Start of Records for this exercise

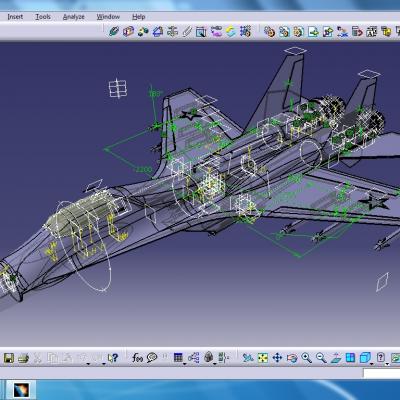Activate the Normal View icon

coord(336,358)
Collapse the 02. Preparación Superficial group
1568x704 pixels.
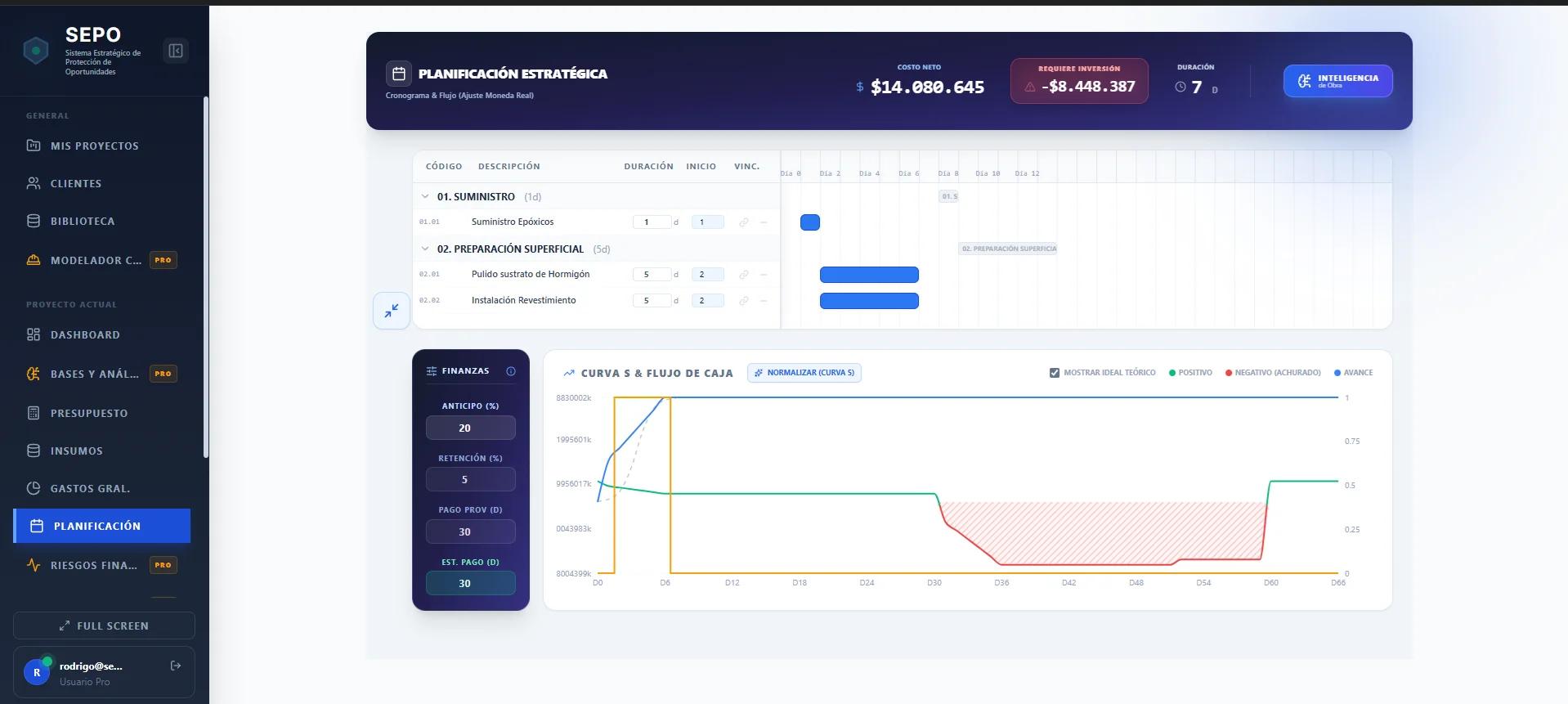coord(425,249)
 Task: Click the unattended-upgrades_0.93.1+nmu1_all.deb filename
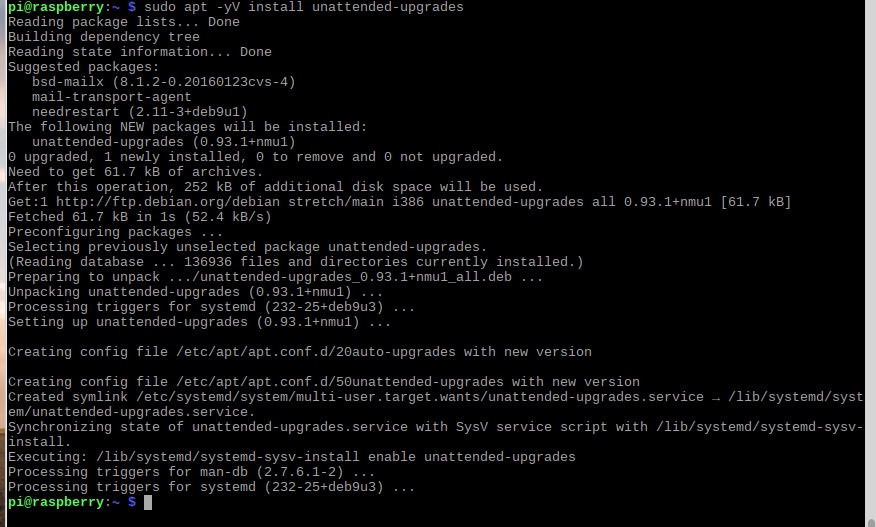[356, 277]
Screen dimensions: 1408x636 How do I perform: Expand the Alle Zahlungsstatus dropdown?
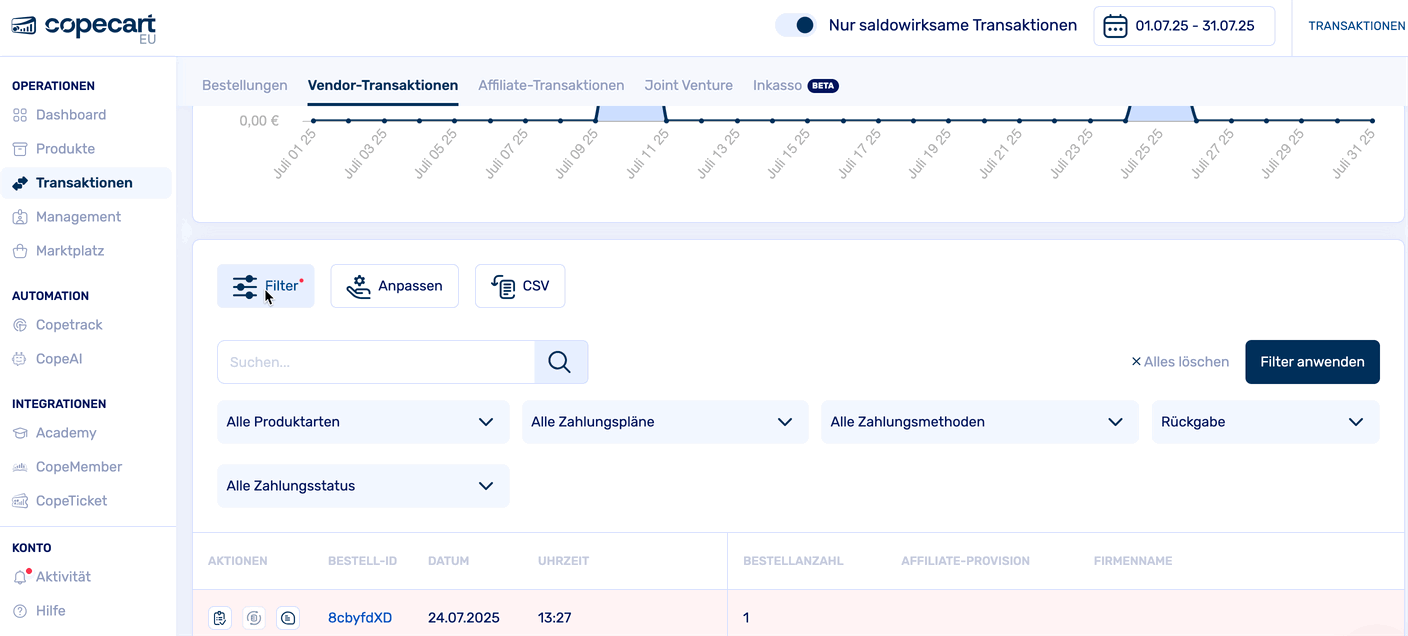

End of Records for this exercise

Write out exactly, and only, the lines running from the line with "Task: Click the" to the last line above, both included, with all pictures omitted.

Result of the task:
 Task: Click the unattended-upgrades_0.93.1+nmu1_all.deb filename
[356, 277]
Screen dimensions: 1408x636 How do I perform: Expand the Alle Zahlungsstatus dropdown?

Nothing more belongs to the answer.